### [Exercise requirements]
Reproduce every record below exactly as it appears.

### [Given entries]
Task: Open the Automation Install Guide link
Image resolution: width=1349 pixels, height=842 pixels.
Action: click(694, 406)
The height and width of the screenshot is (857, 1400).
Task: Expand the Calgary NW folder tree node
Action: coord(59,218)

### [Exercise solution]
Task: Open the Automation Install Guide link
Image resolution: width=1349 pixels, height=842 pixels.
Action: click(694, 406)
The height and width of the screenshot is (857, 1400).
Task: Expand the Calgary NW folder tree node
Action: coord(59,218)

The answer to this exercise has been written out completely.